Texte de lecture:

“Sunt lacrima rerum”- que l’on pourrait traduire par “Il y a des larmes au fond des choses”, est la formule devenue célèbre que Virgile prête à Énée dans l'Énéide, quand ce dernier reste pétrifié devant une fresque représentant la guerre de Troie.
Comme Énée, je pleure à chaudes larmes, quand je suis affectée directement par les choses du monde. Si le monde me blesse, ou s’il m’émeut, mes larmes coulent : larmes de tristesse, larmes de colère, ou larmes de joie, elles surviennent quand les choses du monde sont suffisamment proches pour m’affecter.
Aristote remarquait en effet que lorsqu’un objet s’éloigne, il ne nous fait plus peur. Telle pourrait être la leçon de mes larmes : plus je m’engage dans les relations du monde, plus je cours le risque d’être ému, et de pleurer.
Qu’est-ce qui est donc proche? Ce qui me touche, au point de verser une larme. Accueillir celle-ci, c’est prendre acte de la proximité de la chose, et découvrir la valeur que je lui porte au regard de mon monde, c'est explorer le besoin non satisfait qui a déclenché la charge émotionnelle.

Questions d'étude:
1 – Dans le texte sur les larmes, devant quoi Énée reste-t-il pétrifié ?
2 – Relevez toutes les sortes de larmes nommées dans le texte sur les larmes.
3 – Prolongez, s'il vous plaît, le texte sur les larmes après sa dernière phrase.

Extrait de données:
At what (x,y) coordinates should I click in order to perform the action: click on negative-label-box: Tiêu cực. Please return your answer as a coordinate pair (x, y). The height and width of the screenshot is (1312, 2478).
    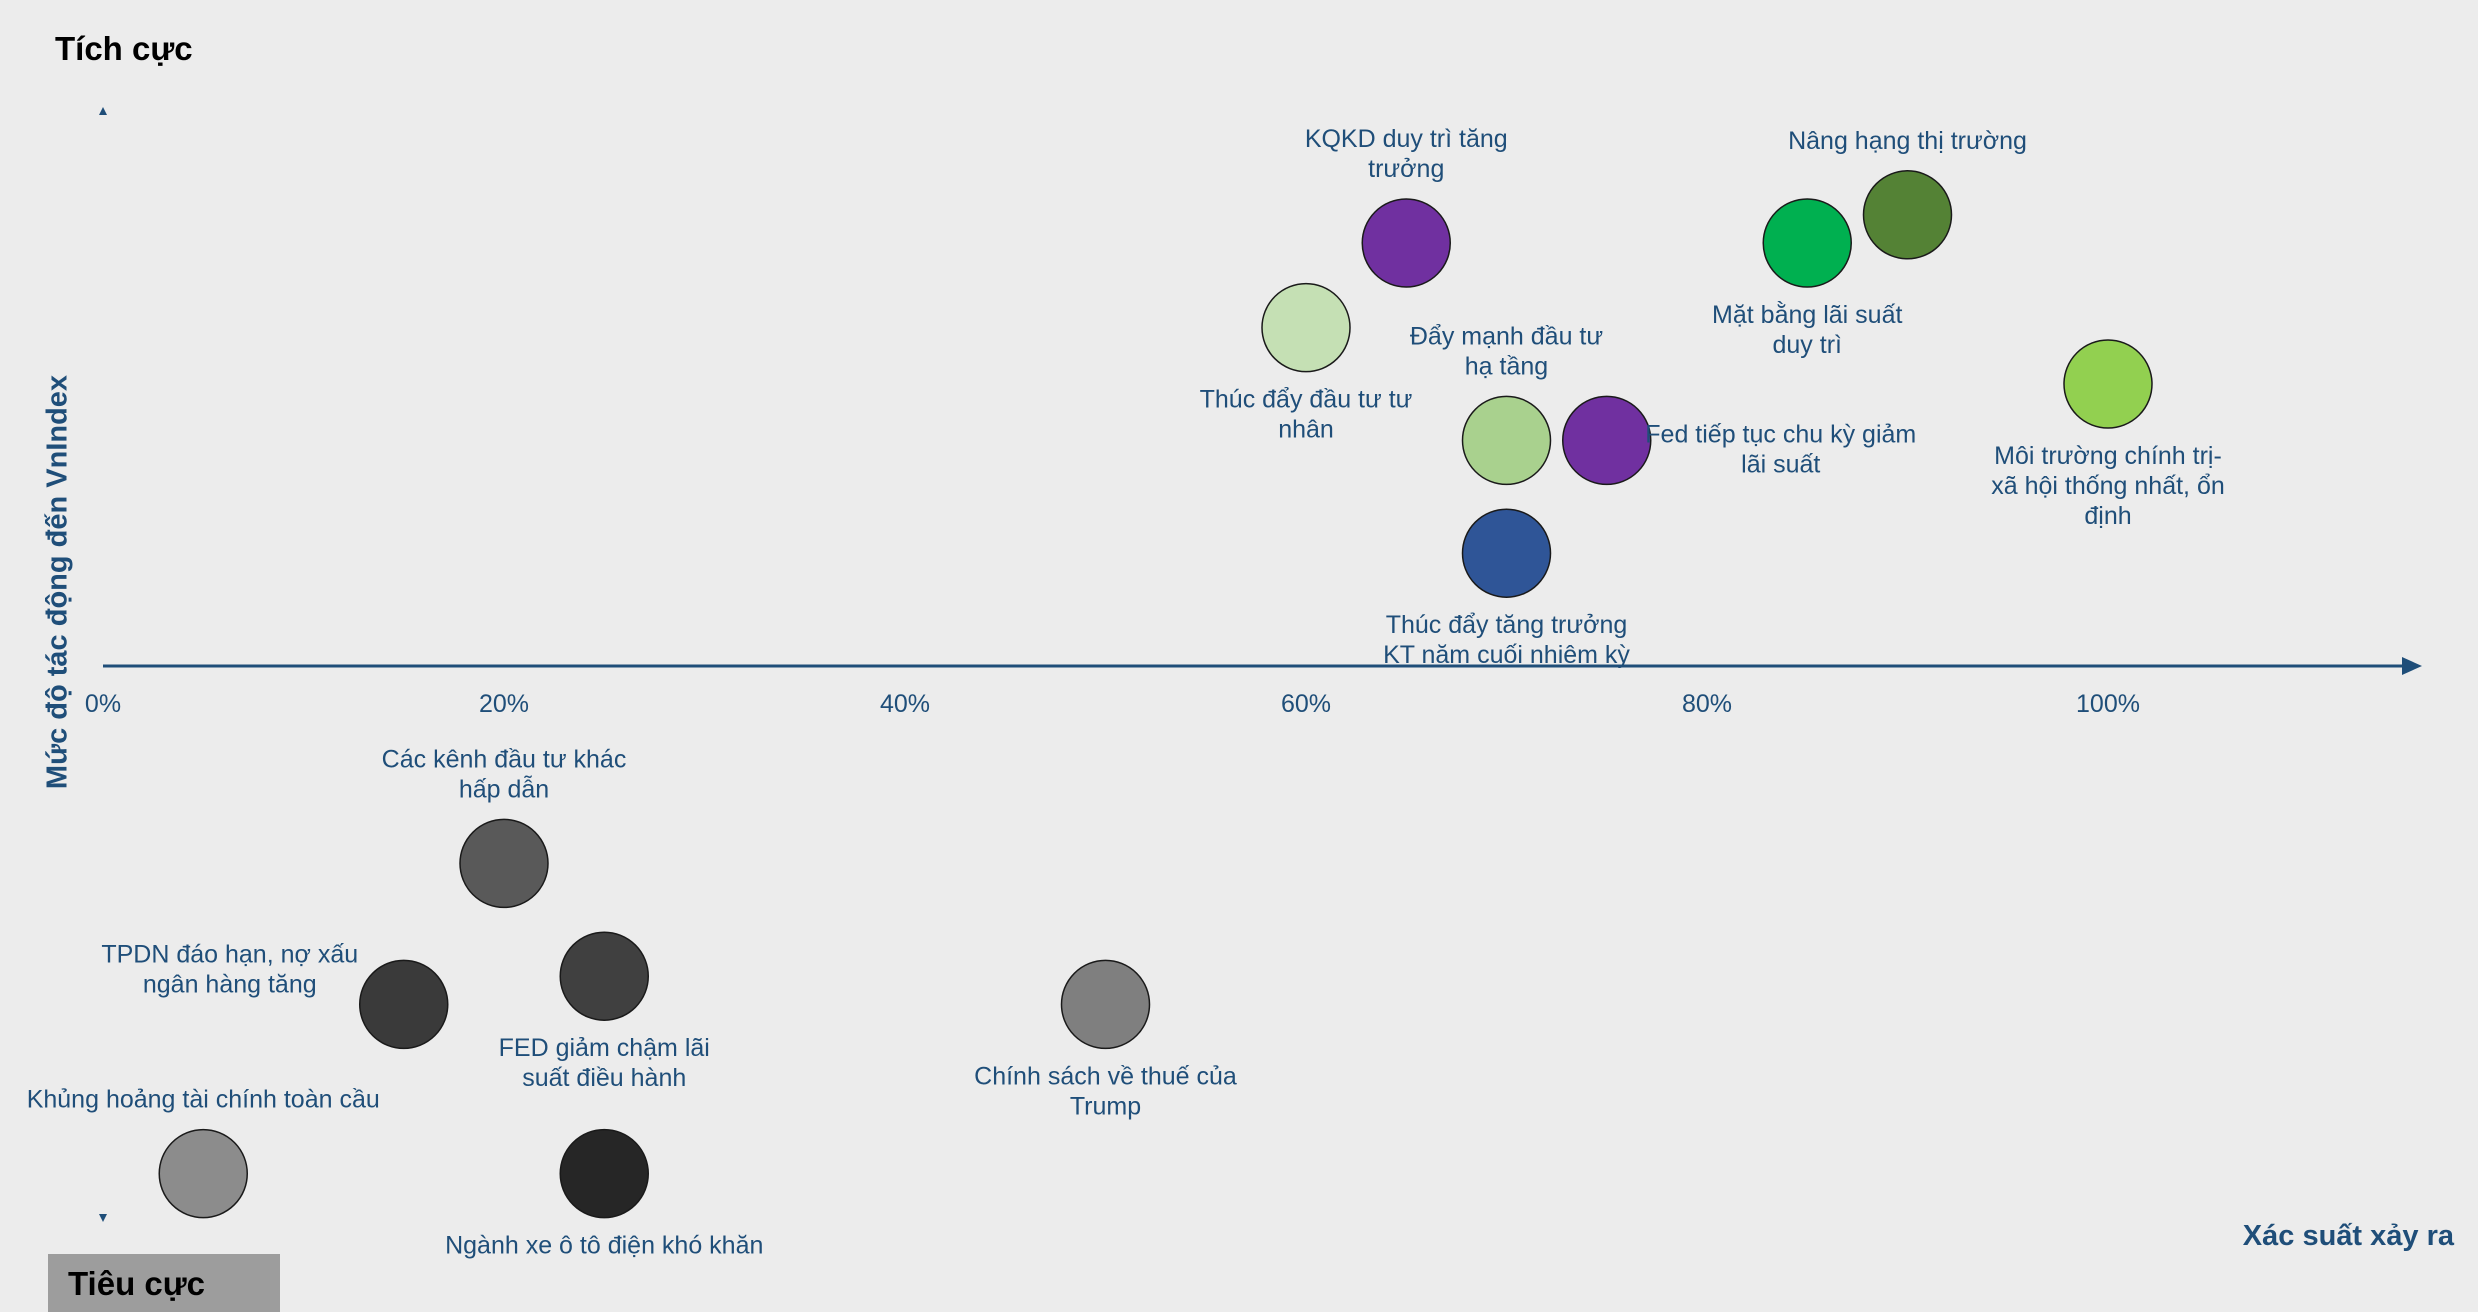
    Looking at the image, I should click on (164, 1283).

Réponses aux exercices:
1 – Devant une fresque représentant la guerre de Troie.

2 – Larmes de tristesse, larmes de colère, larmes de joie.

3 –
Le plus souvent, c’est ce vers quoi je me dirige qui m‘affecte. Mon projet de vie est ainsi rempli de la possibilité de me laisser émouvoir. Le bonheur que je cherche implique des manières de me sentir, y compris des larmes, qui sont l’occasion de m’orienter vers un meilleur accomplissement.
C’est à ce prix en effet que je peux saisir l’énergie vitale en moi, quand l’émotion - comme son étymologie l’indique - me met en mouvement. Mes sentiments deviennent ma manière personnelle de dire ma relation au monde, en étant affectée justement par les choses.
Et si je connais précisément mon intention vis-à-vis des choses du monde, autrement dit, ce que je veux, mes affects seront liés à une visée. Ils seront comme dirigés vers mon objectif, et je pourrai les décrypter comme de véritables vecteurs de projets.
Il y a donc bien des larmes au fond des choses et ce ne sont pas des larmes de crocodile !
Parlons-en.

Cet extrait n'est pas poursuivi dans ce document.